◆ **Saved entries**
########################################
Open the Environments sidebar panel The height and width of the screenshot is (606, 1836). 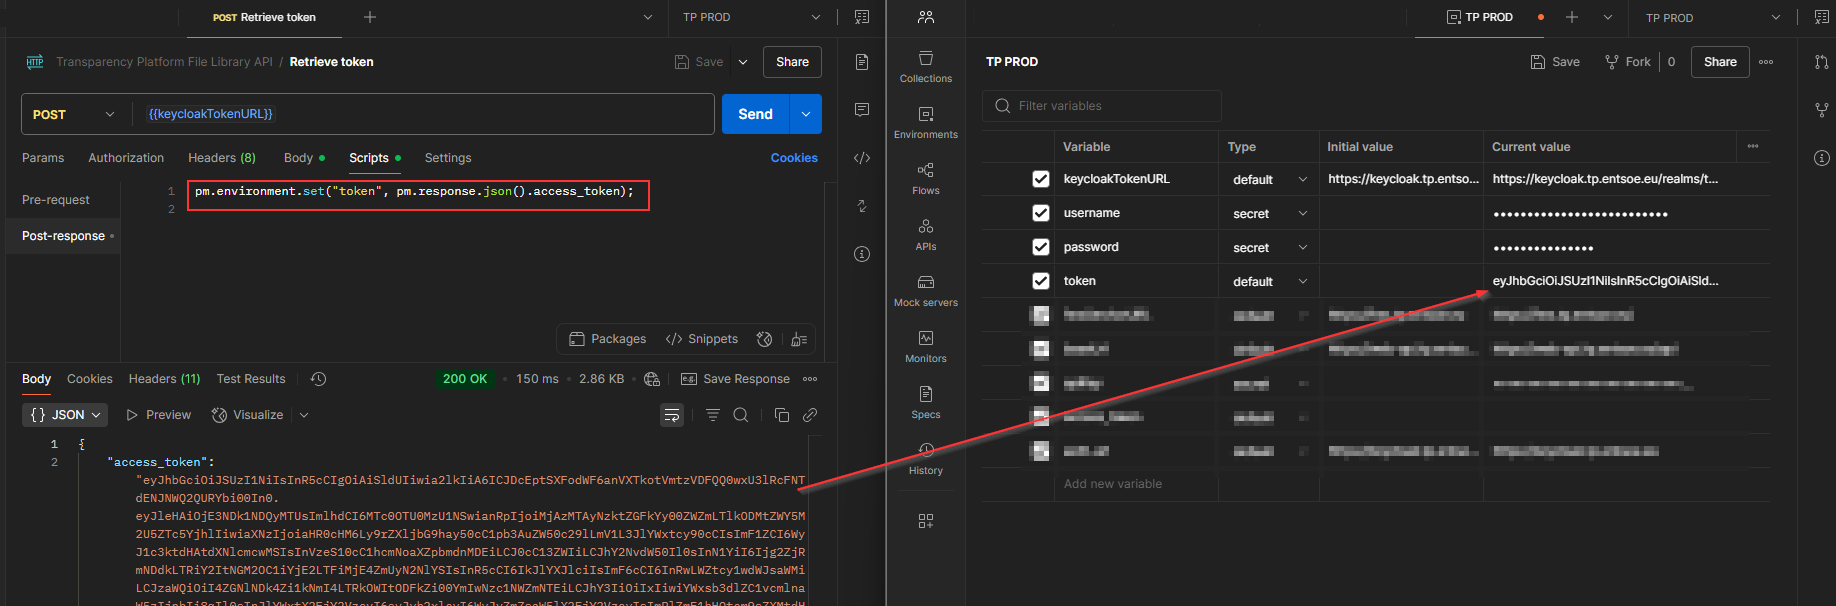pos(925,122)
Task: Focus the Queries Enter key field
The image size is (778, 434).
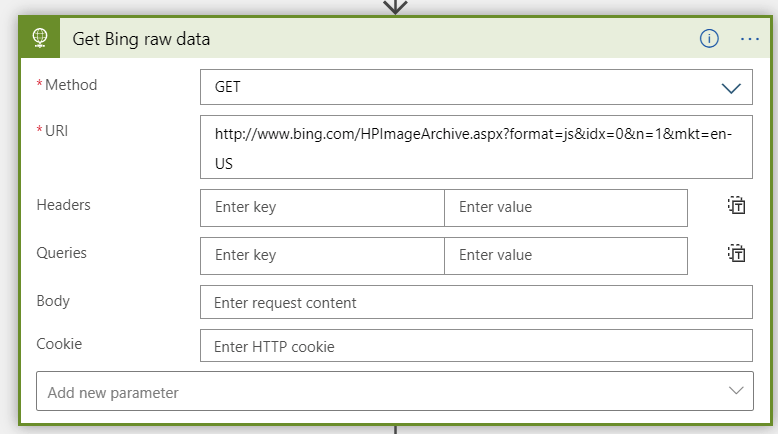Action: coord(323,255)
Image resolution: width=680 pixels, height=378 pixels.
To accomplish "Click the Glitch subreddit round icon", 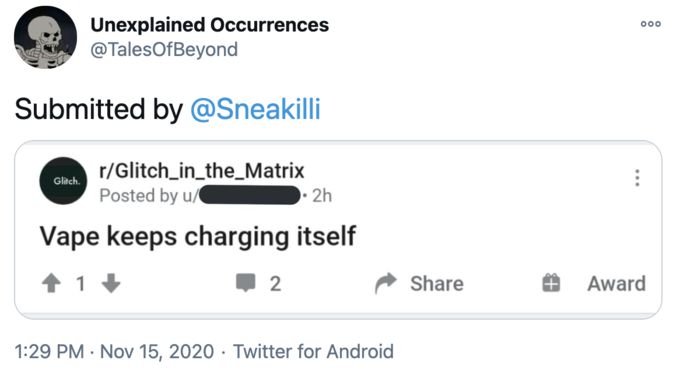I will click(x=63, y=181).
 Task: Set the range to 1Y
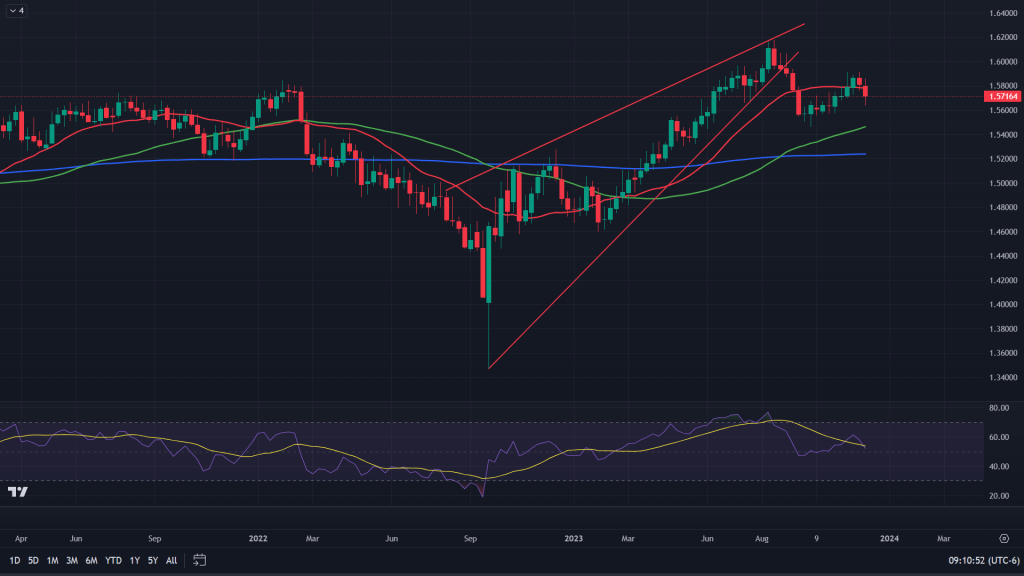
########################################
◆ **What is needed**
Each line that contains the string "Task" should be copied from the data above.

◆ **Response to the exercise**
Task: Focus the Queries Enter key field
 Task: Set the range to 1Y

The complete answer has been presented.